● REQUIREMENTS:
Copy each of the entries below word for word.

● EXCERPTED RECORDS:

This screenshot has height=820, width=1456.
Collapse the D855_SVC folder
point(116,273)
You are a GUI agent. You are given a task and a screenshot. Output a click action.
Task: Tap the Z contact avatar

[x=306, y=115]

● TASK SOLUTION:
This screenshot has height=820, width=1456.
Collapse the D855_SVC folder
point(116,273)
You are a GUI agent. You are given a task and a screenshot. Output a click action.
Task: Tap the Z contact avatar

[x=306, y=115]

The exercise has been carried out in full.